▸ **Aim of the exercise**
Which lines run from the line with "This screenshot has height=1189, width=1125." through the line with "Task: Reload the" in the entries below? Print them exactly, both ends included, and nothing more.

▸ **Stored items**

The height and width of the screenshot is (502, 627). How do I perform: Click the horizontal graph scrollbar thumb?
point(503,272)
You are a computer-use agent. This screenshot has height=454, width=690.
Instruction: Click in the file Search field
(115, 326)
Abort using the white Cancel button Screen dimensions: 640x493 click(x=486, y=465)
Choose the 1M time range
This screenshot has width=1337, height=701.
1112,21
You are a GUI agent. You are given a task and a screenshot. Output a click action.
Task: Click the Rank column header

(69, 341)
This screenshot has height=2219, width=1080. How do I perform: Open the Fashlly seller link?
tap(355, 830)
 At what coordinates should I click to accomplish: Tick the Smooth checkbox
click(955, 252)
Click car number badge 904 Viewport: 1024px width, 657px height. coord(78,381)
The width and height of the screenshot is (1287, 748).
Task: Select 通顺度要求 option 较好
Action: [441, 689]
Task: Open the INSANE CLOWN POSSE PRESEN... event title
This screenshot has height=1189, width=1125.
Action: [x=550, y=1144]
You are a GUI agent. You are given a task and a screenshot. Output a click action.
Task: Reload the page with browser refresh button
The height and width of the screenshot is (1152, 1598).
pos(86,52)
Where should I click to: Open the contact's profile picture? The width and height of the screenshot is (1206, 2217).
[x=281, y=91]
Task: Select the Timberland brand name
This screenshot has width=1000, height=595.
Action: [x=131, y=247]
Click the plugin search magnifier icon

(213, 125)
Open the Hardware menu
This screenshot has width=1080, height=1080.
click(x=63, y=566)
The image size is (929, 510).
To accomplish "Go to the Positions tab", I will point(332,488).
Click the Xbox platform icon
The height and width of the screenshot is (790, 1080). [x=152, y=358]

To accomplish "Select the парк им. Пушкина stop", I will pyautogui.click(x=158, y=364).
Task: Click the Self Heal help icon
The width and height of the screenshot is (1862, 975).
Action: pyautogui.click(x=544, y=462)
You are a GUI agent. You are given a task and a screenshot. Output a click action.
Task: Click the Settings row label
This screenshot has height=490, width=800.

▸ **Exercise result**
This screenshot has height=1189, width=1125.
Action: [x=550, y=1144]
You are a GUI agent. You are given a task and a screenshot. Output a click action.
Task: Reload the page with browser refresh button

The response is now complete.